O único assunto em que alguém – com representação parlamentar – poderia tocar o horror é o conflito político dos que são contra ou a favor do isolamento social para enfrentamento do Coronavírus. Ou seja, contra ou a favor do presidente Bolsonaro ou deste energúmeno, com cara de almofadinha, chamado João Doria. Em qualquer cenário: pelo sim ou pelo não, o senador paraense pelo Amazonas, tudo indica, Braga, despirocou de vez .

Sem produção, o caos

Por todo o país, em atendimento às orientações do presidente Jair Bolsonaro, os trabalhadores e empreendedores de Norte a Sul, se insurgiram contra as determinações locais de governos estaduais e prefeituras de isolamento social. O motivo é um só. Sem produção o Brasil vai à lona, a exclusão social vai tomar conta, de mãos dadas com a violência.
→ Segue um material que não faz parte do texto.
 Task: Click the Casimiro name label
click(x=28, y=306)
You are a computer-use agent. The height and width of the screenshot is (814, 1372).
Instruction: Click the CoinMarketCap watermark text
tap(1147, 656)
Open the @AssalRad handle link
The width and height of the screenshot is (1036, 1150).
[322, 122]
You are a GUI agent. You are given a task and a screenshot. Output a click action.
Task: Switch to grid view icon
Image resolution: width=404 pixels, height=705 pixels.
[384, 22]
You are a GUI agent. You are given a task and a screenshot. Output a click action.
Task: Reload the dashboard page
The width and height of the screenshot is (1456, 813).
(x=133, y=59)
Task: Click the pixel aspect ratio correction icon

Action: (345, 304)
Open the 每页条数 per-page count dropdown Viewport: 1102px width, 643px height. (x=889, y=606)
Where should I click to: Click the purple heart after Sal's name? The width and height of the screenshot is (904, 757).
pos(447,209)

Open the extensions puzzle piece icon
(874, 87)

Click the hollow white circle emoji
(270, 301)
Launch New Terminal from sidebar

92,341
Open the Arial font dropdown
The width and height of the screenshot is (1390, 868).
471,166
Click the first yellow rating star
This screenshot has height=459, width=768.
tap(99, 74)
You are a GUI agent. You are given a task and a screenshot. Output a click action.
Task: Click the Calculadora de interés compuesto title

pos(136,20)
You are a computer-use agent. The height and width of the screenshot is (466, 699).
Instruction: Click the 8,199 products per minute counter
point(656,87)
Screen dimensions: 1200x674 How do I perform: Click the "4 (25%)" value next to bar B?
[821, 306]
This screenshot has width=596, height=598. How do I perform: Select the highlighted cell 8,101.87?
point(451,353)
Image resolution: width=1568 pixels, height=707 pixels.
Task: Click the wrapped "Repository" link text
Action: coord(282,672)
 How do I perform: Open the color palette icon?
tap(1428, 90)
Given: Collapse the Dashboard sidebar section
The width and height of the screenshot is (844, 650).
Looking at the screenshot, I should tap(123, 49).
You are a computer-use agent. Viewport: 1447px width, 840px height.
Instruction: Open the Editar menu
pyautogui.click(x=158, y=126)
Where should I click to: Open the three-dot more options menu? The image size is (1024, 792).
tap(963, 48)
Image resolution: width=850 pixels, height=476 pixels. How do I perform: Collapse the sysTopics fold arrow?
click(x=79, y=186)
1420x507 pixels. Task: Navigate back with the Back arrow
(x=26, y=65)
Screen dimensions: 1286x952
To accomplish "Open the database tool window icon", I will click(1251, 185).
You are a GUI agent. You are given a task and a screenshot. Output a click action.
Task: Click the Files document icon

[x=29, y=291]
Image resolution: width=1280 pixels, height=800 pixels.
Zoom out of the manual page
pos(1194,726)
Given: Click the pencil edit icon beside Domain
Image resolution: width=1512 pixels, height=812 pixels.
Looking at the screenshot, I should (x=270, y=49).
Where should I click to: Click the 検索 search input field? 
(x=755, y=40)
E não haverá polícia para segurar. Sem produção, a roda da economia trava e não ter dinheiro para pagar o sistema de segurança.

Rumores do golpe

O povo aumenta mas não inventa. A proposta de votação do Parlamentarismo no Brasil, um mecanismo institucional com fachada de Democracia, foi arquitetada e tomou fôlego pelos cabeças do poder legislativo e judiciário e já estava sendo sutilmente disseminada pela emissora da família Marinho. Não fosse a intervenção segura do Gabinete de Segurança Institucional, a votação iria a votação já em abril.

Fora da Caixa

O plano de construção do Parlamentarismo tinha um só proposito: esvaziar o poder do presidente da República, a quem caberia o exercício do Cerimonial Diplomático, e seria transferido ao presidente da Câmara dos Deputados.
A urdidura já estava em detalhamentos adiantados e tinha todo o empenho dos presidentes das duas Casas, Rodrigo Maia e Davi Alcolumbre, emissários do setor financeiro e políticos fora do game.

NINGUÉM MERECE
• Desmontar a velha política é tarefa hercúlea.
. Depois de 40 anos do retorno à Democracia, e confirmar a promiscuidade epidêmica que tomou conta da classe política, precisaremos mais de quantas décadas de contravenção de paletó?
• No Congresso, se formou um grupo coeso para defesa dos velhos esquemas. É o poderoso Centrão.
. Ali, se forçar a barra, e gritar pega ladrão… sai de baixo e de perto, cidadão!